In the hopes of making headway in the use of Information and Communication Technology (ICT) in the Philippine healthcare market, the Philippine Healthcare Insurance Corporation or PhilHealth launched October last year the first phase of its e-claims project dubbed the “Claims Eligibility Web Service” or CEWS. According to PhilHealth, the CEWS will allow a hospital (or any accredited healthcare provider) to validate a patient’s member registration and contributions with PhilHealth immediately, thereby “reducing turnaround time in eligibility verification as well as reducing the number of return-to-hospital (RTH) claims”.
There are 70 or thereabouts private and government hospitals signed up as part of the pilot. Some of the hospitals that have completed the pilot run and currently utilizing the said web service include St. Luke’s Medical Center, The Medical City, Cardinal Santos Medical Center, and Chinese General Hospital Medical Center. Lorma Medical Center (La Union), Bautista Hospital (Cavite), and Divine Word Hospital (Tacloban) are some of the hospitals outside the National Capital Region which have also passed the pilot stage.
At ComputerWorld Philippines’ follow up chat room session on IT-Enabling Healthcare in the Philippines, Dominador Tacsuan, PhilHealth Senior Social Insurance Officer acknowledged that PhilHealth’s campaign to reshape manual to online transactions shows no signs of slowing. “We are set to implement Electronic Claims Submission (phase 2) and Claim Status Verification / Payment (phase 3) quite soon. In fact, phase 2 is well ready as it is already part of the CEWS’ installation kit,” Tacsuan announced.
Convened by Exist, a software firm that develops enterprise healthcare applications with key clients in the local market, and HP, renowned global technology company, the chat room gathered PhilHealth representatives, CIOs from metro hospitals, and IT leaders of health maintenance organizations (HMOs) to discuss and exchange ideas towards building an ecosystem to enable better healthcare services for the Philippine market.
After a patient has been discharged, the hospital files a set of claim forms to PhilHealth for the reimbursement of insurance deductions that were netted out from patient’s bill.
“RTH happens when PhilHealth returns these forms to the hospital,” cited Allen Bacallan, VP and Chief Information Officer at Cardinal Santos Medical Center. “This means the information provided to PhilHealth are either lacking in detail or does not reconcile with PhilHealth’s database.”

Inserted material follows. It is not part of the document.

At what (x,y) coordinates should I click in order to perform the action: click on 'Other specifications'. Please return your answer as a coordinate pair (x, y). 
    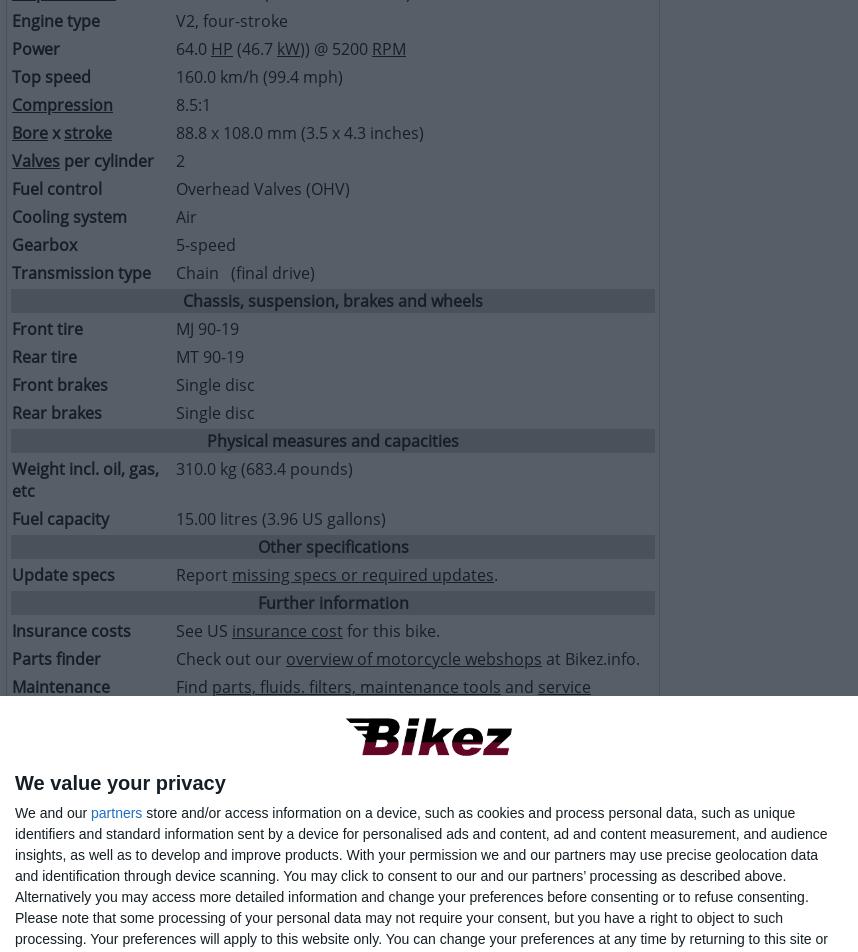
    Looking at the image, I should click on (331, 547).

If the patient is not updated in the payment of monthly dues, one’s membership status automatically becomes suspended. As such, the patient will not be able to claim insurance.
“With RTH documents, a hospital cannot claim reimbursement,” said Bacallan. “The hospital loses money from these un-reimbursable claims. However, if possible, the hospital may communicate with the discharged patient, re-try to complete the needed information, and re-file the claim so that it can get its money back.”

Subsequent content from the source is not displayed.